Copy out the rows of the data file from the first one through the row containing "(x=928, y=210)", including both ends.

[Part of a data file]
____________________
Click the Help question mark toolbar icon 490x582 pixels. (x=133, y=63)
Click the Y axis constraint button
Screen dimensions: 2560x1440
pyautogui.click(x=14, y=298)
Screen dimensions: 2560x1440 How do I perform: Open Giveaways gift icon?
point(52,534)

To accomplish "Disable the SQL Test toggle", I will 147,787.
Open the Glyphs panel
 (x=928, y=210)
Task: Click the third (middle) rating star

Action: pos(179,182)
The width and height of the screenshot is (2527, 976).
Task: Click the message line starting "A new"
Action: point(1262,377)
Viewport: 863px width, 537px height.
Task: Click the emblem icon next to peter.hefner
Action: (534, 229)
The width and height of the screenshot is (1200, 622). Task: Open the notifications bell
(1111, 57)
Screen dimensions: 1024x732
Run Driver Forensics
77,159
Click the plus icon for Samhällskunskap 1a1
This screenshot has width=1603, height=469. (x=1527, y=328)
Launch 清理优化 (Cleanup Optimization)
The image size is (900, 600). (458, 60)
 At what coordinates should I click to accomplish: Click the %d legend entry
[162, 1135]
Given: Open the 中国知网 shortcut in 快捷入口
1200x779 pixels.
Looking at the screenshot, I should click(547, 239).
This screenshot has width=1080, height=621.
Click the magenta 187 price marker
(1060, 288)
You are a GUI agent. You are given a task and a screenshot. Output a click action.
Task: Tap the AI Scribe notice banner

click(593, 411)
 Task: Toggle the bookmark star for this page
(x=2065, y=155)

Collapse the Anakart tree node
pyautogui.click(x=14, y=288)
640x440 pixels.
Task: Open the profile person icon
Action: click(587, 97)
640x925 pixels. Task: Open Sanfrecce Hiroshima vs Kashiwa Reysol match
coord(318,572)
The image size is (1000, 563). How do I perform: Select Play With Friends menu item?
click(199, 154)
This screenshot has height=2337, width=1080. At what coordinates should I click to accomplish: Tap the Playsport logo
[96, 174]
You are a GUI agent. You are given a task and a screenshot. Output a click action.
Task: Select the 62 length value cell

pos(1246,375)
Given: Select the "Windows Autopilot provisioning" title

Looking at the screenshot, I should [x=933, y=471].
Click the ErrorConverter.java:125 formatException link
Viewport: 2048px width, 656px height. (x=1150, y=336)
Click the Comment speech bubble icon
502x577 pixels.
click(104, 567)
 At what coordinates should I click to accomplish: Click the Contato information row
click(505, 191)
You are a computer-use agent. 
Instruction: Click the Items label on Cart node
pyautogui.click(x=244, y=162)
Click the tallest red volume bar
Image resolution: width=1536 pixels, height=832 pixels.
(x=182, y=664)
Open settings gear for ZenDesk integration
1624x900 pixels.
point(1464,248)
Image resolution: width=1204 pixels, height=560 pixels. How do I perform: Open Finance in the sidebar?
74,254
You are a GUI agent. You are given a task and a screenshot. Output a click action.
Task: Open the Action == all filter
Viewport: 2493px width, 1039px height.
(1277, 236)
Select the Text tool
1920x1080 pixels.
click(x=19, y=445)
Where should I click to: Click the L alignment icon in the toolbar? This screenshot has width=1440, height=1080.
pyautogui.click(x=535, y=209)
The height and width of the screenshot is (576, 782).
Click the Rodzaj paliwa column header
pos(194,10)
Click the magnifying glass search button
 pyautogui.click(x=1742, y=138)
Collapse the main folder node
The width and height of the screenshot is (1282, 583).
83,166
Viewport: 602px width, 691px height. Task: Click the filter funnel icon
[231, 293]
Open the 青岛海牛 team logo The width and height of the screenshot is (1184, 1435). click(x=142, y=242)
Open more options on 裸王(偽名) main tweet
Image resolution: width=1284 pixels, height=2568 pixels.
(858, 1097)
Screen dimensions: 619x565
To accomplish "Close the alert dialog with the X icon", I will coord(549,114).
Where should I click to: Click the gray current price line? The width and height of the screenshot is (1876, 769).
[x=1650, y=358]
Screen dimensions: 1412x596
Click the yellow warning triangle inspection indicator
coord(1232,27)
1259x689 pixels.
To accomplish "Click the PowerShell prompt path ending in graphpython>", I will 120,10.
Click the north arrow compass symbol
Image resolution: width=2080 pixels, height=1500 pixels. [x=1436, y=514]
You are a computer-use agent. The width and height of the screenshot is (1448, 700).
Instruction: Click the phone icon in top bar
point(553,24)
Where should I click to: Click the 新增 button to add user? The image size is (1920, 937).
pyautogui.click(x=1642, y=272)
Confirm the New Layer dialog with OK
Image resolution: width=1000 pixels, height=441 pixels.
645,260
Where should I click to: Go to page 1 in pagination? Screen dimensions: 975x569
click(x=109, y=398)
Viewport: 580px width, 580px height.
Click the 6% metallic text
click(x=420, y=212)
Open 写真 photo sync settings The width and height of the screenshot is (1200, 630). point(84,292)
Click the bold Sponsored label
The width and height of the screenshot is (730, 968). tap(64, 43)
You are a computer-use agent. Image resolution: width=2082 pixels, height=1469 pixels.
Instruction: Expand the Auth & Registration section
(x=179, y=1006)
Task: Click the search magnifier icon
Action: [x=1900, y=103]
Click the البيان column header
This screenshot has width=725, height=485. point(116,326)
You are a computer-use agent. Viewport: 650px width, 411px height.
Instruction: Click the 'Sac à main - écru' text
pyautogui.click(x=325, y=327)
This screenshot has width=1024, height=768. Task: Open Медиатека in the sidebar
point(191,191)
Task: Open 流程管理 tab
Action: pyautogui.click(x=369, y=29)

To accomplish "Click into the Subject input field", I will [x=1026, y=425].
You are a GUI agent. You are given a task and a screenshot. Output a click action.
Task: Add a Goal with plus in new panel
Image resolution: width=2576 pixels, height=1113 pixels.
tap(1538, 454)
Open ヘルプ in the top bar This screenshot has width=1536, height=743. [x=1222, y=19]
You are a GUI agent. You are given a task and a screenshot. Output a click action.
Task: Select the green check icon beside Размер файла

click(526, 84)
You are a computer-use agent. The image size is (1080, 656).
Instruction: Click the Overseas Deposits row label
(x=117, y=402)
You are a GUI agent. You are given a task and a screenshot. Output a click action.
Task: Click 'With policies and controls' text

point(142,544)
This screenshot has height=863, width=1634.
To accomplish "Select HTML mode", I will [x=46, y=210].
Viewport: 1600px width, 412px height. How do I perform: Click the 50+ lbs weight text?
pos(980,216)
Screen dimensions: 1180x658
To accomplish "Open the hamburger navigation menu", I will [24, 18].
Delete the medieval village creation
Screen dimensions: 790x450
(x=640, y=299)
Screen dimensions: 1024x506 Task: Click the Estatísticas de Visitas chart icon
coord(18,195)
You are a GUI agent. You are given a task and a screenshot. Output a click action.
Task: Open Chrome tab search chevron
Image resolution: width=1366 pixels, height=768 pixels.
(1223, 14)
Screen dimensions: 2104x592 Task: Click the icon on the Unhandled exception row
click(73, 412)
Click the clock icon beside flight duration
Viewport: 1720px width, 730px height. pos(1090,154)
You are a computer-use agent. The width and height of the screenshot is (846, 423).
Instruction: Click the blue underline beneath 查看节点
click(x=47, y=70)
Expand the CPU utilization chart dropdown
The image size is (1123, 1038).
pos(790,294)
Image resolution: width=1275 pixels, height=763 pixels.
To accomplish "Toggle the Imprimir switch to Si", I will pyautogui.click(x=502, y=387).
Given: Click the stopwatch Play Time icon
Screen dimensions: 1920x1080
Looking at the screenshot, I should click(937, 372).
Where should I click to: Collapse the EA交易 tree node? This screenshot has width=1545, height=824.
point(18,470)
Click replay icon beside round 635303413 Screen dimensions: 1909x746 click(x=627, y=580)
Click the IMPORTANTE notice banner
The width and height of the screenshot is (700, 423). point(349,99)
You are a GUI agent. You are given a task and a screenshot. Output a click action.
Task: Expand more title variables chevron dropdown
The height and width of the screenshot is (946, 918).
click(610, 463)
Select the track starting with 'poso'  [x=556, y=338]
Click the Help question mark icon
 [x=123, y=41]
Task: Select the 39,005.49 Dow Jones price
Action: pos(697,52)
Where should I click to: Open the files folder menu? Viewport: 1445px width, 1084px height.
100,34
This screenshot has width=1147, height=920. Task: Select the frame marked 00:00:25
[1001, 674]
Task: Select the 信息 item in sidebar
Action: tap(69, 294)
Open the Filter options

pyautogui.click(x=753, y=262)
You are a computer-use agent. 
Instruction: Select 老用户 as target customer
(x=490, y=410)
____________________
» **RESULT FOR THIS EXERCISE**:
Click the Help question mark toolbar icon 490x582 pixels. (x=133, y=63)
Click the Y axis constraint button
Screen dimensions: 2560x1440
pyautogui.click(x=14, y=298)
Screen dimensions: 2560x1440 How do I perform: Open Giveaways gift icon?
point(52,534)

To accomplish "Disable the SQL Test toggle", I will 147,787.
Open the Glyphs panel
 (x=928, y=210)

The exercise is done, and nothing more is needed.